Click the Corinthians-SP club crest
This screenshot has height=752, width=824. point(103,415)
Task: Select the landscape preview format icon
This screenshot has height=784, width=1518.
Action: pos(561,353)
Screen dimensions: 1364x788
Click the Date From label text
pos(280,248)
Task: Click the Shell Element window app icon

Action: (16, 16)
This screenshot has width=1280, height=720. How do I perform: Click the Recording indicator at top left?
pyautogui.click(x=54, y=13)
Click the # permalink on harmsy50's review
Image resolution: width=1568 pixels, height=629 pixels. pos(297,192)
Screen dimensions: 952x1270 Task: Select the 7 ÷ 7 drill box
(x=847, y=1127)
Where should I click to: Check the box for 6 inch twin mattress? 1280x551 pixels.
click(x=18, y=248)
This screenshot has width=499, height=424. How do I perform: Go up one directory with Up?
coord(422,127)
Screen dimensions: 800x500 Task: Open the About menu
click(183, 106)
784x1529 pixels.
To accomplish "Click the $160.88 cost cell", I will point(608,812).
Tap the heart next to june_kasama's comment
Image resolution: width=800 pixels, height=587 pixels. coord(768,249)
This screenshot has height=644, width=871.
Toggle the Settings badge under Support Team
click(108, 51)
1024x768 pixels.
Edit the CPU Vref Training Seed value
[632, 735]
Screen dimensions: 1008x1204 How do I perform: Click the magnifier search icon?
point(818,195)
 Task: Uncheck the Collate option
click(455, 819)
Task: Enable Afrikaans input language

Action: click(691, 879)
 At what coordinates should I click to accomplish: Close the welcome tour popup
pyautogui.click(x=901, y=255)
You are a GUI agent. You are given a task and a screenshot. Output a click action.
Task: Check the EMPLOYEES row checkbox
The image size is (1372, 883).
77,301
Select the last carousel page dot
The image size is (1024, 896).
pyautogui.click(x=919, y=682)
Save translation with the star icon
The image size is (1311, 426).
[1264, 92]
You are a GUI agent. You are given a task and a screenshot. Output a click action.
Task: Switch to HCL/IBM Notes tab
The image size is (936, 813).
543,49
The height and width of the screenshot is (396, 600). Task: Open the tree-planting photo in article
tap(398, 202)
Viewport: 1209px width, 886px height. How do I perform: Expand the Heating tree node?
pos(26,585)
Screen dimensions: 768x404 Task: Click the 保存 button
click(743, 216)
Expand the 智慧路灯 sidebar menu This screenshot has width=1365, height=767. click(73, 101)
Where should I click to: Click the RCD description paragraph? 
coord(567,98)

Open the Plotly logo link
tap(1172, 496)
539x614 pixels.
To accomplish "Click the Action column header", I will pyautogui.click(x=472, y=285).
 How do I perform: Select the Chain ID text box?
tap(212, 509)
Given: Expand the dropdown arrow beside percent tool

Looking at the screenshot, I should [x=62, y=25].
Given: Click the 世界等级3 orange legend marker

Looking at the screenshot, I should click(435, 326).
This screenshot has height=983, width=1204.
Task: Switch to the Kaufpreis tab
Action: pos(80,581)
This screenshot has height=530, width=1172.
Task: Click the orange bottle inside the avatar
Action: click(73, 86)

++++++

→ EXERCISE AIM
Retype the records above in full, exactly as they appear.

→ RESPONSE AREA
Click the Corinthians-SP club crest
This screenshot has height=752, width=824. point(103,415)
Task: Select the landscape preview format icon
This screenshot has height=784, width=1518.
Action: pos(561,353)
Screen dimensions: 1364x788
Click the Date From label text
pos(280,248)
Task: Click the Shell Element window app icon

Action: (16, 16)
This screenshot has width=1280, height=720. How do I perform: Click the Recording indicator at top left?
pyautogui.click(x=54, y=13)
Click the # permalink on harmsy50's review
Image resolution: width=1568 pixels, height=629 pixels. pos(297,192)
Screen dimensions: 952x1270 Task: Select the 7 ÷ 7 drill box
(x=847, y=1127)
Where should I click to: Check the box for 6 inch twin mattress? 1280x551 pixels.
click(x=18, y=248)
This screenshot has width=499, height=424. How do I perform: Go up one directory with Up?
coord(422,127)
Screen dimensions: 800x500 Task: Open the About menu
click(183, 106)
784x1529 pixels.
To accomplish "Click the $160.88 cost cell", I will point(608,812).
Tap the heart next to june_kasama's comment
Image resolution: width=800 pixels, height=587 pixels. coord(768,249)
This screenshot has height=644, width=871.
Toggle the Settings badge under Support Team
click(108, 51)
1024x768 pixels.
Edit the CPU Vref Training Seed value
[632, 735]
Screen dimensions: 1008x1204 How do I perform: Click the magnifier search icon?
point(818,195)
 Task: Uncheck the Collate option
click(455, 819)
Task: Enable Afrikaans input language

Action: click(691, 879)
 At what coordinates should I click to accomplish: Close the welcome tour popup
pyautogui.click(x=901, y=255)
You are a GUI agent. You are given a task and a screenshot. Output a click action.
Task: Check the EMPLOYEES row checkbox
The image size is (1372, 883).
77,301
Select the last carousel page dot
The image size is (1024, 896).
pyautogui.click(x=919, y=682)
Save translation with the star icon
The image size is (1311, 426).
[1264, 92]
You are a GUI agent. You are given a task and a screenshot. Output a click action.
Task: Switch to HCL/IBM Notes tab
The image size is (936, 813).
543,49
The height and width of the screenshot is (396, 600). Task: Open the tree-planting photo in article
tap(398, 202)
Viewport: 1209px width, 886px height. How do I perform: Expand the Heating tree node?
pos(26,585)
Screen dimensions: 768x404 Task: Click the 保存 button
click(743, 216)
Expand the 智慧路灯 sidebar menu This screenshot has width=1365, height=767. click(73, 101)
Where should I click to: Click the RCD description paragraph? 
coord(567,98)

Open the Plotly logo link
tap(1172, 496)
539x614 pixels.
To accomplish "Click the Action column header", I will pyautogui.click(x=472, y=285).
 How do I perform: Select the Chain ID text box?
tap(212, 509)
Given: Expand the dropdown arrow beside percent tool

Looking at the screenshot, I should [x=62, y=25].
Given: Click the 世界等级3 orange legend marker

Looking at the screenshot, I should click(435, 326).
This screenshot has height=983, width=1204.
Task: Switch to the Kaufpreis tab
Action: pos(80,581)
This screenshot has height=530, width=1172.
Task: Click the orange bottle inside the avatar
Action: click(73, 86)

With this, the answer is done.